Washington, DC (CNN) — The Federal Reserve said Wednesday it would pause its historic rate-hiking campaign as it waits for the effects to trickle further through the economy, but signaled that additional rate hikes are likely this year.

The vote to skip a rate increase this meeting was unanimous.

Since March 2022, Fed officials have raised the central bank’s benchmark interest rate 10 times in a row in an attempt to cool the US economy and battle inflation that is still double the Fed’s target.

The Fed’s post-meeting statement confirmed that officials deem the pause a prudent move, but most officials think additional hikes are necessary this year, according to the Fed’s latest Summary of Economic Projections.

“Looking ahead, nearly all Committee participants view it as likely that some further rate increases will be appropriate this year to bring inflation down 2% over time,” Fed Chair Jerome Powell said in his post-meeting news conference.

More rate hikes on the way

Most officials estimate the federal funds rate will top out at a range of 5.63-5.87% in 2023, suggesting there might be as many as two more quarter-point hikes this year. Rate increases larger than a quarter point are not likely since the Fed is inching closer to its inflation goal and officials thought it made “obvious sense to moderate our rate hikes as we got closer to our destination,” Powell said.

Future policy moves depend on what economic indicators show in the coming weeks and months, including the resilient job market. Payroll growth remains solid, as do wage gains, which put some upward pressure on prices. Top economists argue the still-tight labor market will prove to be a stubborn source of inflation that would need to rebalance in order to help inflation successfully fall to the central bank’s 2% target. Most officials in the Federal Open Market Committee, which sets monetary policy, expect the unemployment rate to rise to a range of 4-4.1% this year.

“The Fed is putting more weight on the strong jobs data and sticky core inflation than the slowing headline inflation numbers and is clearly trying to avoid a 1970s style resurgence in inflation,” wrote Seema Shah, chief global strategist at Principal Asset Management, in an analyst note. “The Fed had to do something to knock market optimism today, otherwise it risks a tougher inflation fight and deeper economic woes down the line.”

Although the Fed thinks additional policy action is necessary to successfully tamp down inflation, Powell said he’s optimistic about inflation cooling further because of slowing shelter costs, which make up more than 40% of the Consumer Price Index’s core measure.

“You are seeing there that new rents, new leases are coming in at low levels and it’s really a matter of time for that to go through the pipeline,” he said. “I think any forecast that people are making right now about inflation coming down this year will contain a big dose — this year or next year — will contain a good amount of disinflation from that source.”

Tighter access to credit

Officials are also keeping a close watch on how credit conditions shape up, considering some lingering stress in the regional banking sector. Banks have been toughening their lending standards this year, and that is expected to continue. That would take some steam out of spending if US consumers have a harder time accessing credit to fund their lifestyles, especially since they have racked up debt in recent months. Americans will soon cut back on goods purchases as the shift toward services spending continues, economists say.
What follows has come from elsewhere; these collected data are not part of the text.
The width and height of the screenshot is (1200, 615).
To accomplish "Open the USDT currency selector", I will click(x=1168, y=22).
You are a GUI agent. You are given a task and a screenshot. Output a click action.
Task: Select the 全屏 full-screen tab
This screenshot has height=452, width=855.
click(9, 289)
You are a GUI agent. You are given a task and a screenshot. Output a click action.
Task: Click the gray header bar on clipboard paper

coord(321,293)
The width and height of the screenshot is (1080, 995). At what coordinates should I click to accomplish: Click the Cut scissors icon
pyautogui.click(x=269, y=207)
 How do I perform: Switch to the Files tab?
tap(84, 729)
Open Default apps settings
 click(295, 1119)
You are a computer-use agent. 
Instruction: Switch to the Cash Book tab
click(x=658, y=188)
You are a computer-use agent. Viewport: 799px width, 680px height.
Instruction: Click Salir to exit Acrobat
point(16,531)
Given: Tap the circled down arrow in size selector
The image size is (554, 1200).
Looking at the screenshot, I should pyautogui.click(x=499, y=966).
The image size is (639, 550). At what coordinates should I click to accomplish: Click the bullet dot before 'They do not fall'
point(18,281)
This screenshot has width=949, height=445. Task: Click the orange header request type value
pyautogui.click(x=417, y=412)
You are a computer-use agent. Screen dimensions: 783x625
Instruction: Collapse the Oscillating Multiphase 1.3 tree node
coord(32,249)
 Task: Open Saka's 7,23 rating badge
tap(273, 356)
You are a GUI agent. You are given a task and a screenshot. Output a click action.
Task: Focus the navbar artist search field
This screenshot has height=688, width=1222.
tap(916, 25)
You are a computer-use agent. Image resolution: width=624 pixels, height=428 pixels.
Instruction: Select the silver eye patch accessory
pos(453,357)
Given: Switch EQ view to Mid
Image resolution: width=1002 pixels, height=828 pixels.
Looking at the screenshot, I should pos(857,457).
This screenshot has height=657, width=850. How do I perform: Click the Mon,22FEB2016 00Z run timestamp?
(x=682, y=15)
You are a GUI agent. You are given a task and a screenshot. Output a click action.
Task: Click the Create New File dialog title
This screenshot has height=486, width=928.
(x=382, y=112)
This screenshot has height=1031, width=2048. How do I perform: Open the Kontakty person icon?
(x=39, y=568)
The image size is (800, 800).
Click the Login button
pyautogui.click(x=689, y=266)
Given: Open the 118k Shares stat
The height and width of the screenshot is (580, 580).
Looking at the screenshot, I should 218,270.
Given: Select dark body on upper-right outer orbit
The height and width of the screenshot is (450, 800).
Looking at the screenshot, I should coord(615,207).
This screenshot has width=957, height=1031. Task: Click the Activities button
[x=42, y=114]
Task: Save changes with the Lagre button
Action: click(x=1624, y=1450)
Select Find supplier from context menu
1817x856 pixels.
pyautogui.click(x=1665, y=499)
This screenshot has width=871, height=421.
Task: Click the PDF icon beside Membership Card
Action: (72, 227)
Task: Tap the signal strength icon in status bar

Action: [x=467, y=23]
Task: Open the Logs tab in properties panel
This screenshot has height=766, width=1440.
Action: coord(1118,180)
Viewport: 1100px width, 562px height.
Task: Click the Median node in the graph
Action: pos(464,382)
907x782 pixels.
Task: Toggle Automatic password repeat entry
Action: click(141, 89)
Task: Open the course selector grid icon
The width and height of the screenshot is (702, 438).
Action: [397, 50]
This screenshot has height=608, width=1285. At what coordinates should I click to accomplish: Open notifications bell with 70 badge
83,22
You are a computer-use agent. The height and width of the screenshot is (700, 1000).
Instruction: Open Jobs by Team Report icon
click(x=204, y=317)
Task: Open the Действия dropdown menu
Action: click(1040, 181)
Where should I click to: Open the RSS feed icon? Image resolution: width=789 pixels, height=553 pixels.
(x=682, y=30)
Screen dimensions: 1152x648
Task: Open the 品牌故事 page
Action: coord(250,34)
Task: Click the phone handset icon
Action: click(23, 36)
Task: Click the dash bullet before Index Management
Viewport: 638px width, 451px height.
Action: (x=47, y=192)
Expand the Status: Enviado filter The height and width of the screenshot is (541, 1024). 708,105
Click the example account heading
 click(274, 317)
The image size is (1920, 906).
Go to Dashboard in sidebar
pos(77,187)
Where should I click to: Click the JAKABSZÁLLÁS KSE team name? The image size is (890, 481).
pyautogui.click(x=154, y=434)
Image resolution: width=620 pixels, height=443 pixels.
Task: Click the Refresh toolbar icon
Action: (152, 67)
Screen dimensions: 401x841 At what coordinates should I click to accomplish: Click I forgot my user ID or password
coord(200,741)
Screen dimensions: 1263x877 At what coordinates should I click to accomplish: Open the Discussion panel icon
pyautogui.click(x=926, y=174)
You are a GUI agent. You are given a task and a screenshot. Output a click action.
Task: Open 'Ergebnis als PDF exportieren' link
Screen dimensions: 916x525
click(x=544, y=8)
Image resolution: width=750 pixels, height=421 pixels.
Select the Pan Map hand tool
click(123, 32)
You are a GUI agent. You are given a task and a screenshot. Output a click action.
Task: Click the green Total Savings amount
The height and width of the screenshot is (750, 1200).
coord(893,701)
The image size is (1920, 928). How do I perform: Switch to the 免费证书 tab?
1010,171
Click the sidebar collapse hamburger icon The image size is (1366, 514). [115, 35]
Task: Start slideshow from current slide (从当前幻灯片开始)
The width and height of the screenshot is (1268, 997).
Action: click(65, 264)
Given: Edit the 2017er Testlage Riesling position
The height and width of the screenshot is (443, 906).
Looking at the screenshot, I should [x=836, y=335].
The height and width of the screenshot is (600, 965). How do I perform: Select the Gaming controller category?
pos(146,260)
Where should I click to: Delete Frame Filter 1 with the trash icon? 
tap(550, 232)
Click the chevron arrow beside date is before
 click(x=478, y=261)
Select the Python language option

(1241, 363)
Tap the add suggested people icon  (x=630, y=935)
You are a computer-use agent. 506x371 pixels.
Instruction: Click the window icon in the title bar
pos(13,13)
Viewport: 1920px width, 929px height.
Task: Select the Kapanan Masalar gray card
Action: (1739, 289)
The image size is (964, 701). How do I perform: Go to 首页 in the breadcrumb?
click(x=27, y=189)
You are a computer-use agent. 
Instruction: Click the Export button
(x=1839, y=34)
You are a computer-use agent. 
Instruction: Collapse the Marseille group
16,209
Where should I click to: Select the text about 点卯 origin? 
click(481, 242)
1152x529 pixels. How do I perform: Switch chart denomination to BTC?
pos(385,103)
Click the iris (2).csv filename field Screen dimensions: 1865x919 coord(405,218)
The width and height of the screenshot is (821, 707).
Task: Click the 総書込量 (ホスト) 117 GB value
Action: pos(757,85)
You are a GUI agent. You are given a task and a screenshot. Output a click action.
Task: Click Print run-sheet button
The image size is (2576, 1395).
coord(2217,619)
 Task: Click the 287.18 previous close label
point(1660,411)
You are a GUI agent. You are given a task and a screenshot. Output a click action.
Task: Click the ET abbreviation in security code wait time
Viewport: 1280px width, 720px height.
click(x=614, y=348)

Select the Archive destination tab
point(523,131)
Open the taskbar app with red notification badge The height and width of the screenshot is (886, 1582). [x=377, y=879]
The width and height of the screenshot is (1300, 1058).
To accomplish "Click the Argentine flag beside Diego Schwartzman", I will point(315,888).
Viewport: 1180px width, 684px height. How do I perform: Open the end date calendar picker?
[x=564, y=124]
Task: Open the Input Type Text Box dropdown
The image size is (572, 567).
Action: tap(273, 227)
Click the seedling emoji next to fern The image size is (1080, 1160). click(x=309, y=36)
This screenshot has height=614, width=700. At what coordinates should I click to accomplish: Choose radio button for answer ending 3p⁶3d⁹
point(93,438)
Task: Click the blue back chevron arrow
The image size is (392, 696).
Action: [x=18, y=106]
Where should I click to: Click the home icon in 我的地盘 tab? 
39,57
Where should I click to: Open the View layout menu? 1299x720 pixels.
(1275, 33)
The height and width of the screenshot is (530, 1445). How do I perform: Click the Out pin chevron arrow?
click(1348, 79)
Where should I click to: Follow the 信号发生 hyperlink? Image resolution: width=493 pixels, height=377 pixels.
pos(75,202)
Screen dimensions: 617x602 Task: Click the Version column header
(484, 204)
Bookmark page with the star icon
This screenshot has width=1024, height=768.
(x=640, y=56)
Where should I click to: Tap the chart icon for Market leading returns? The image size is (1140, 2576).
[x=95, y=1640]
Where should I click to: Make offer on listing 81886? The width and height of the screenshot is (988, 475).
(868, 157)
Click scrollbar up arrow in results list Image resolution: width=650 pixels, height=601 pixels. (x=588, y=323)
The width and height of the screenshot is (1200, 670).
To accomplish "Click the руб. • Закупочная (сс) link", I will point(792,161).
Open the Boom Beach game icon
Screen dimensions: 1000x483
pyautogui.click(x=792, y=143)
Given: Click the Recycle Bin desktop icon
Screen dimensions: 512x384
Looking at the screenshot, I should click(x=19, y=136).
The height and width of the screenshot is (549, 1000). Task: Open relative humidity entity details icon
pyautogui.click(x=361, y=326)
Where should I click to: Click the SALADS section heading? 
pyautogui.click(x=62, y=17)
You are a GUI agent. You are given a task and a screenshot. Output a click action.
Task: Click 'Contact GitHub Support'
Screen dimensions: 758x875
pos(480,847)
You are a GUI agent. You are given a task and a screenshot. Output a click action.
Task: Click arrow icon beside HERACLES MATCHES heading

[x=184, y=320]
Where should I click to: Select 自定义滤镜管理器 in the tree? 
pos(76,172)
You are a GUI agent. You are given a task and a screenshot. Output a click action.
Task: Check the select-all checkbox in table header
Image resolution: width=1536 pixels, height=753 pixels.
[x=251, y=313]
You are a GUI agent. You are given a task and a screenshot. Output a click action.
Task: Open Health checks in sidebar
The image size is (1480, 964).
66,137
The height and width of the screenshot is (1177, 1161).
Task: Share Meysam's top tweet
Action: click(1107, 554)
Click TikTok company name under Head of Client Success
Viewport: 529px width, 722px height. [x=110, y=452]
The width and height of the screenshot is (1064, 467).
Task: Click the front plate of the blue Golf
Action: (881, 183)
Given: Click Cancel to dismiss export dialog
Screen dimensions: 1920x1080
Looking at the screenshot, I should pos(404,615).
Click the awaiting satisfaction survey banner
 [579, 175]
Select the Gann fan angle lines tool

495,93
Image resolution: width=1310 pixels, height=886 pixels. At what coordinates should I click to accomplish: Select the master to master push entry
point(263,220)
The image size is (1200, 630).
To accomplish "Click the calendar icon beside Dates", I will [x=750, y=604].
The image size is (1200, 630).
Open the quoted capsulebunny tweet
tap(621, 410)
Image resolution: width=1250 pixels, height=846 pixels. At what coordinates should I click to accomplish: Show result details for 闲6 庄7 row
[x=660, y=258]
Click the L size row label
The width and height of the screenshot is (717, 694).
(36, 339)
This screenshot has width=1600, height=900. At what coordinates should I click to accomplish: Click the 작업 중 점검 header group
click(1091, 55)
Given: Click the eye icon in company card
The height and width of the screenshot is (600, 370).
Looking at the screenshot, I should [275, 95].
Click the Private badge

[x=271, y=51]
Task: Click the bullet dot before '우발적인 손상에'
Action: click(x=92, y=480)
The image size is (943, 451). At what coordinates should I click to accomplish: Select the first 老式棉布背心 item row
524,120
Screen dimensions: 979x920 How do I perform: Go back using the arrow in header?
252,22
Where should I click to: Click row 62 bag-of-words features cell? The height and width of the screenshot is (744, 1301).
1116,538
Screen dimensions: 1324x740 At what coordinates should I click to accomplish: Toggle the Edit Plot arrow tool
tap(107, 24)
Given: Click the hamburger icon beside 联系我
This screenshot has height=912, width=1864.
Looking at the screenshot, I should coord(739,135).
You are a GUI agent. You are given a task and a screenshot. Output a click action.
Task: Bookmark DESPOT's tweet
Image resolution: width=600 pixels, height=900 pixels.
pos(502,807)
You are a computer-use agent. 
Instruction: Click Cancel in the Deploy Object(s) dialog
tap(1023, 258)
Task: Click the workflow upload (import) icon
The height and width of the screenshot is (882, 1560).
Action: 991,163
“The economy is facing headwinds from tighter credit conditions for households and businesses, which are likely to weigh on economic activity and inflation,” Powell said. “The extent of these effects remains uncertain.”

Officials expect the Personal Consumption Expenditures price index to hover slightly above the central bank’s 2% target in 2024, but not fully reach 2% until 2025.

Economists say the July meeting will be a close call and Powell said in his presser that officials will examine “a three-month period of data” for that decision.

“We’ll also look at the evolving risk picture of what’s happening in the financial sector, we’ll look at all the data and the evolving outlook, and we’ll make a decision,” he said.